All lines in the data that hold the word "named" need copying.

─── Record extracts

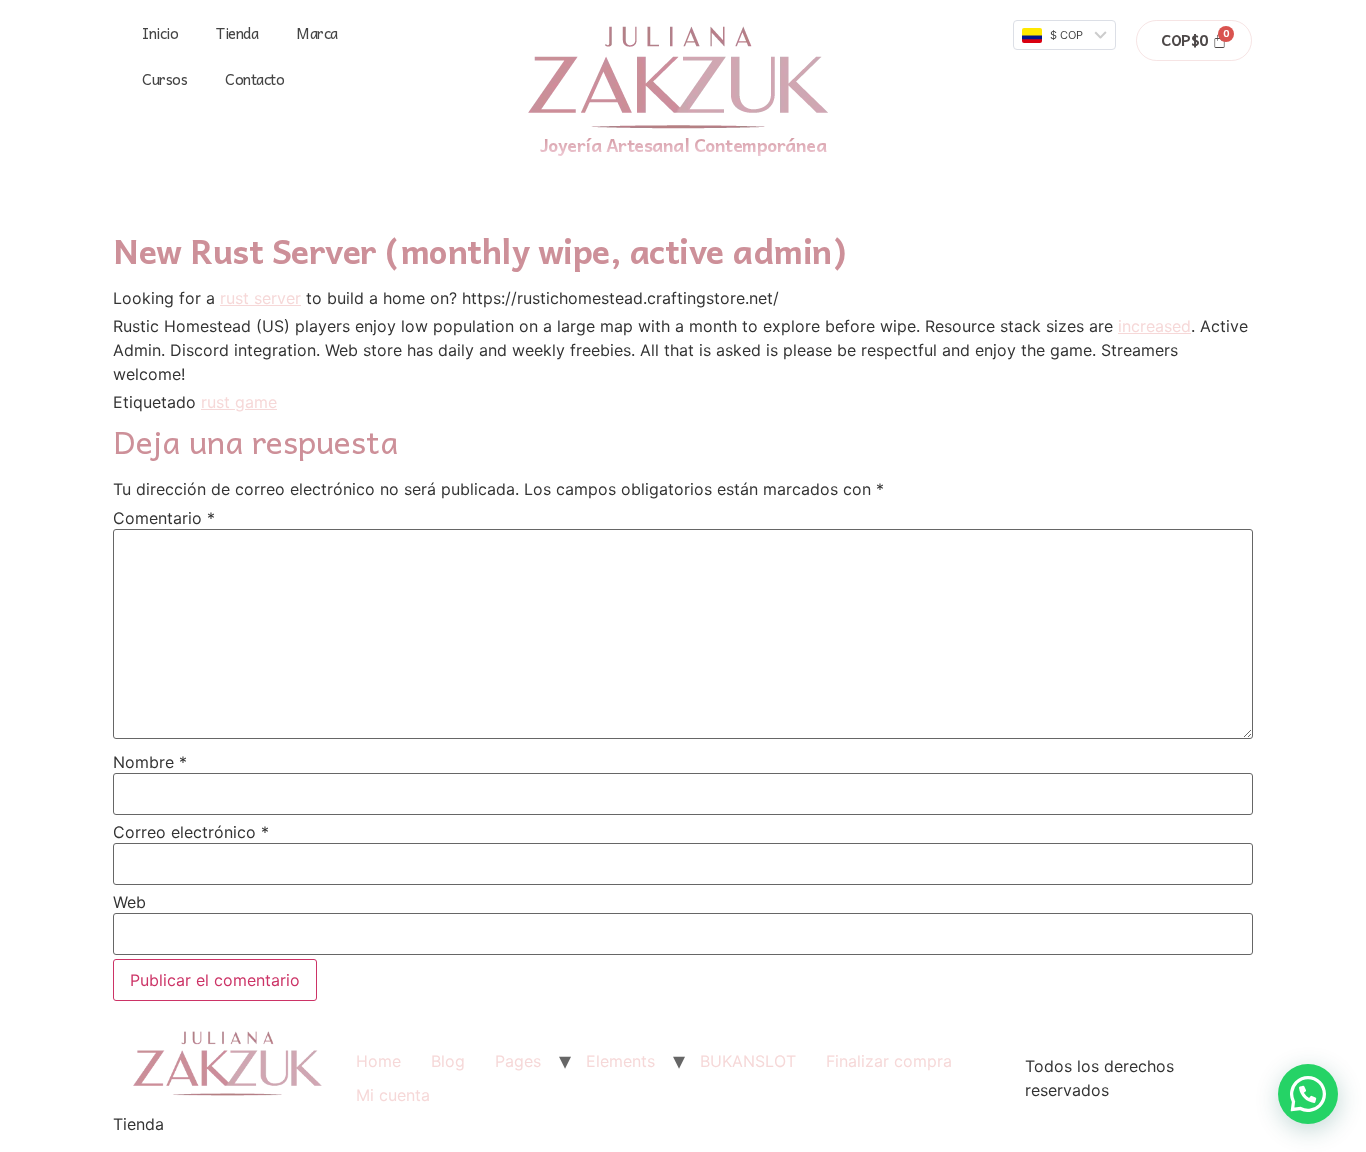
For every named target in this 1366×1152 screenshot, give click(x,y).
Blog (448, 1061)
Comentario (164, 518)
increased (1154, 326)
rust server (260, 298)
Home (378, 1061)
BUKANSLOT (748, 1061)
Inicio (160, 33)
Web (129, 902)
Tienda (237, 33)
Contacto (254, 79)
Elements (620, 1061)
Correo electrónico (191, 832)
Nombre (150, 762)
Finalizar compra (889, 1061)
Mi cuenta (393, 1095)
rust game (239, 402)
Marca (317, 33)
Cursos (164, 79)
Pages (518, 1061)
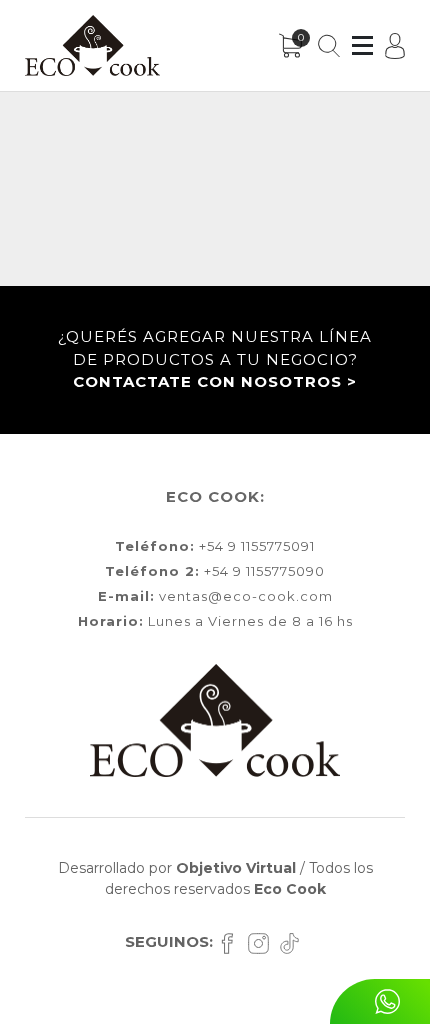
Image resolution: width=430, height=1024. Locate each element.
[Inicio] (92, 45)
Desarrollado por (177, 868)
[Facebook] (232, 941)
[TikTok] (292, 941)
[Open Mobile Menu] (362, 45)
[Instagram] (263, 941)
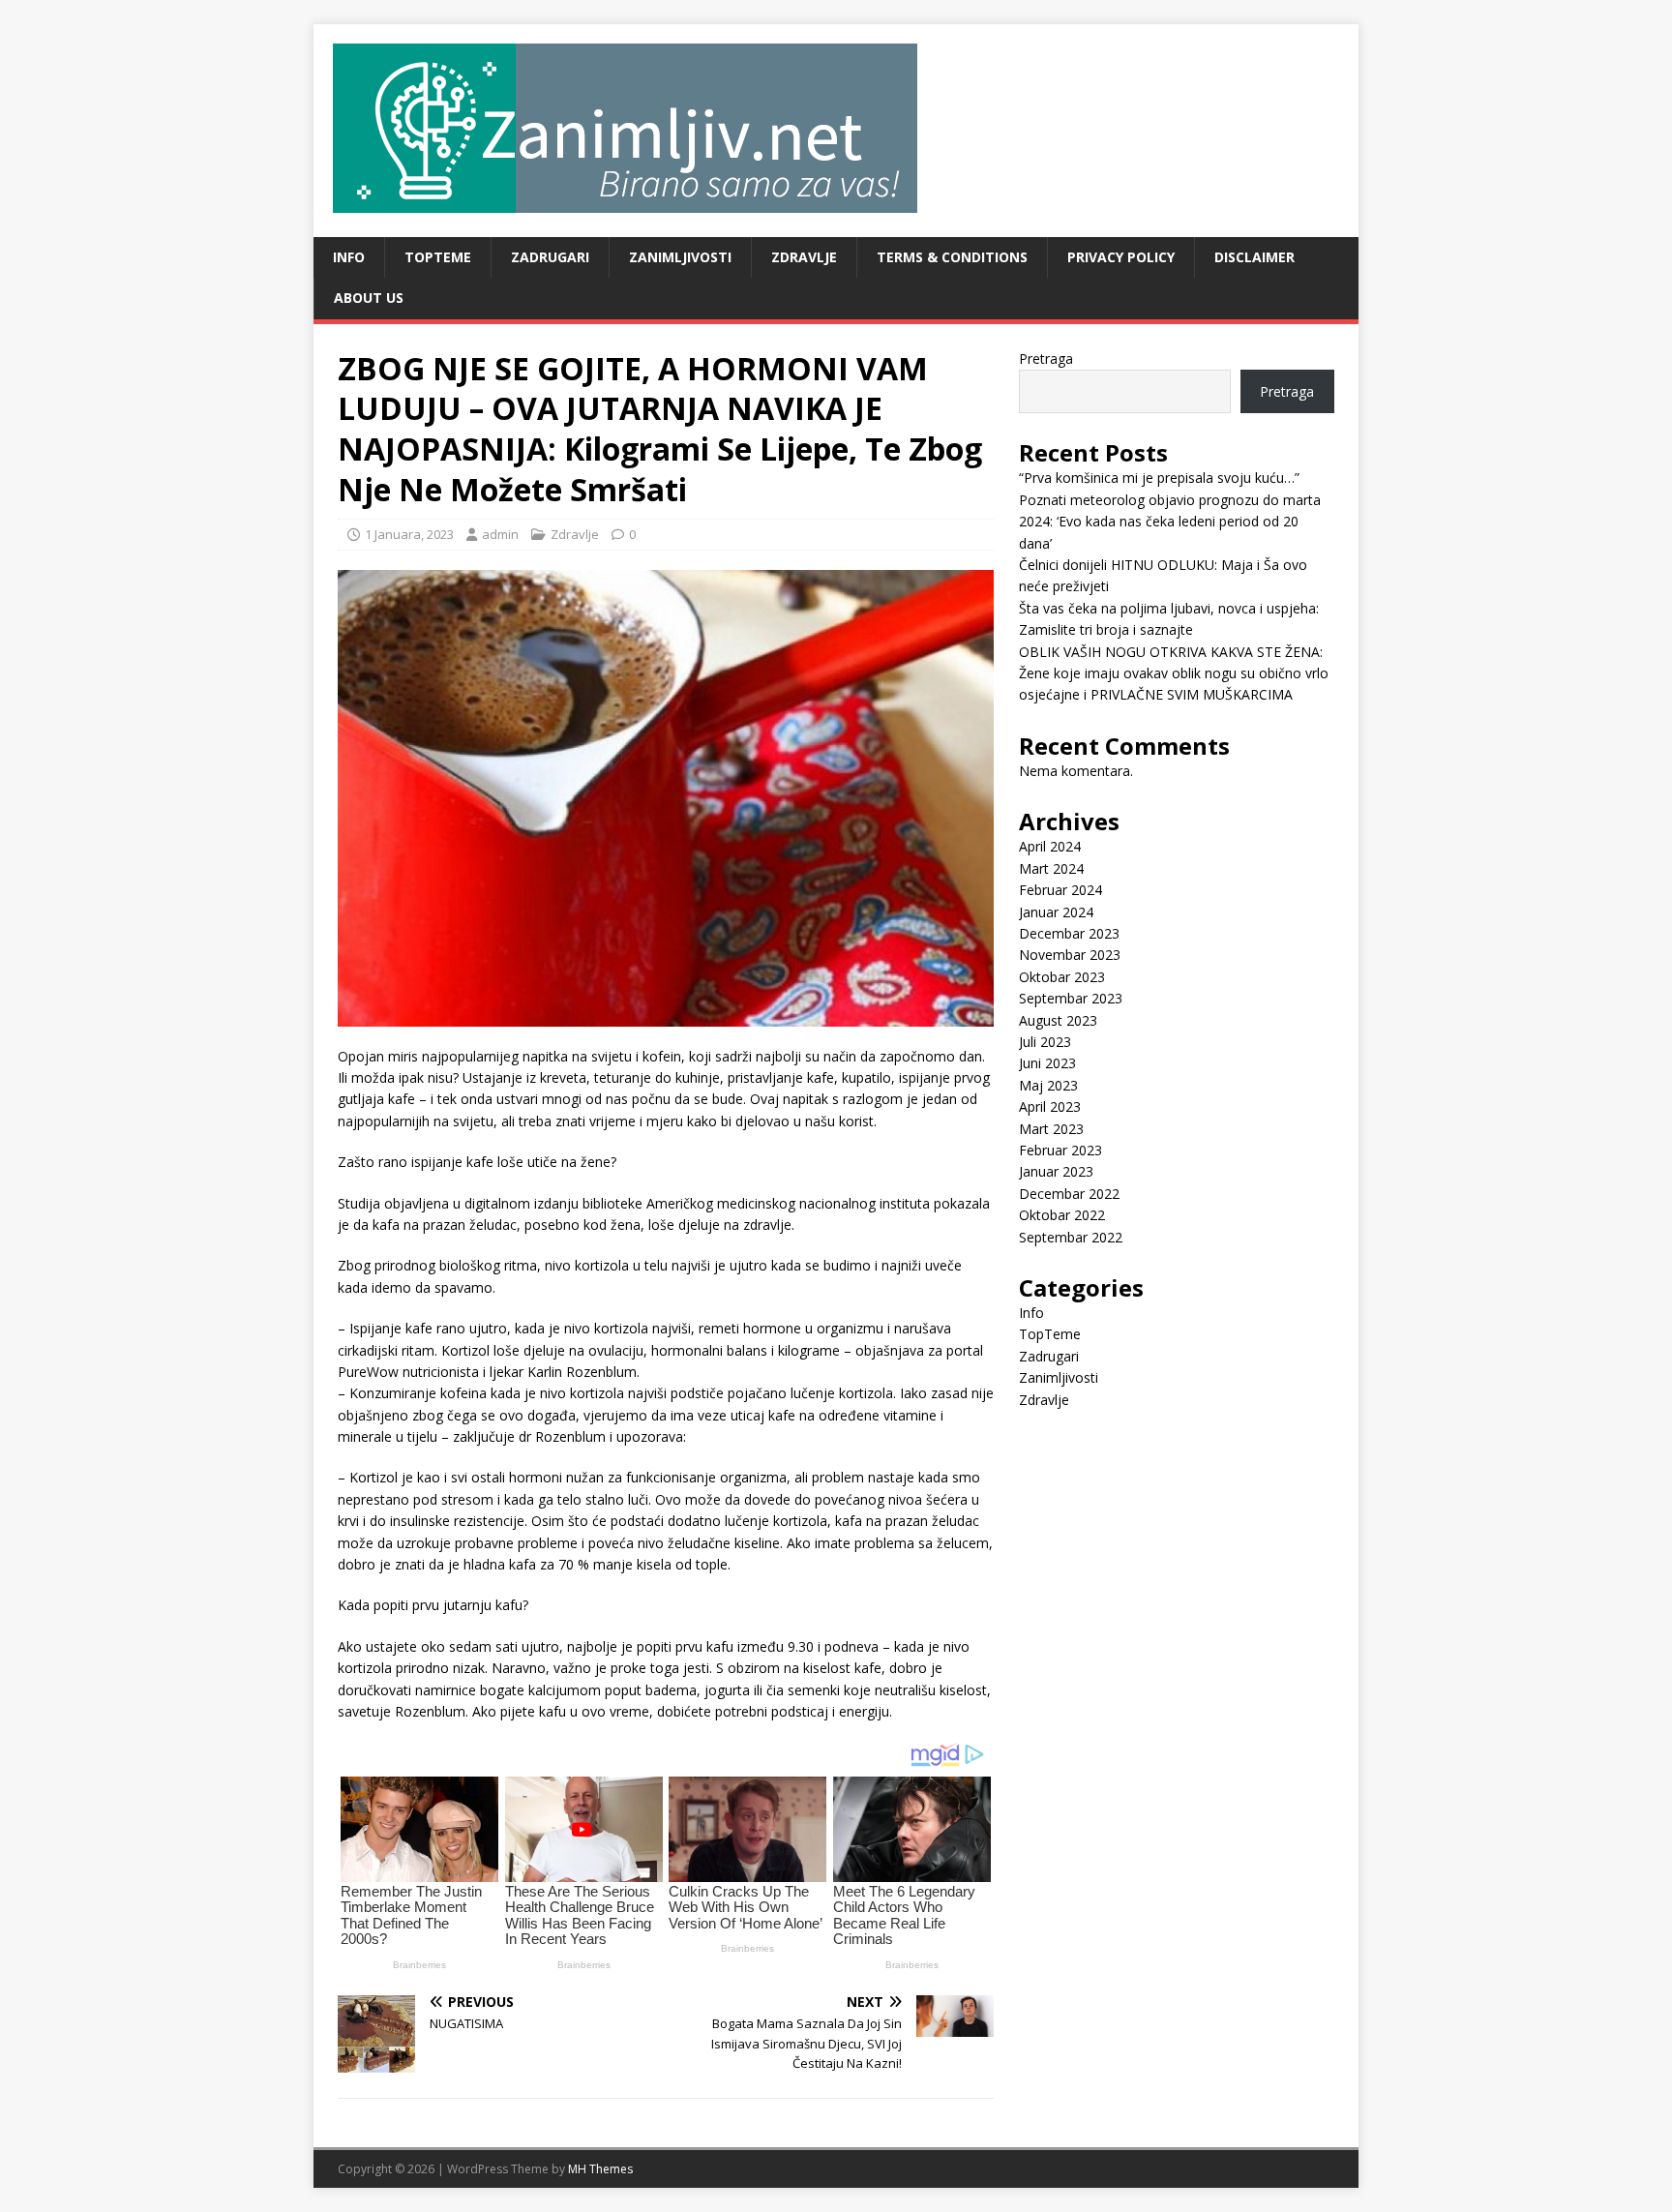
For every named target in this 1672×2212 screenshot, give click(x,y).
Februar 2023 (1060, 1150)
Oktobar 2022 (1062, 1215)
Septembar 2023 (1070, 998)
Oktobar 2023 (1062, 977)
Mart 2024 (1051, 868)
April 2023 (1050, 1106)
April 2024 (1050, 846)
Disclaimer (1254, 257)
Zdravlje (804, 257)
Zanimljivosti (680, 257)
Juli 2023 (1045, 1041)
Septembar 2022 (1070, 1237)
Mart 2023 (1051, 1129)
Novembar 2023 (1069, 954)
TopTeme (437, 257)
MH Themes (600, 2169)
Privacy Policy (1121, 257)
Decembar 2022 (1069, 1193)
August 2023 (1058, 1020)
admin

──────

_Solution to this exercise_
For every named target in this 1366×1152 screenshot, give click(x,y).
For every named target in this 1672×2212 screenshot, give click(x,y).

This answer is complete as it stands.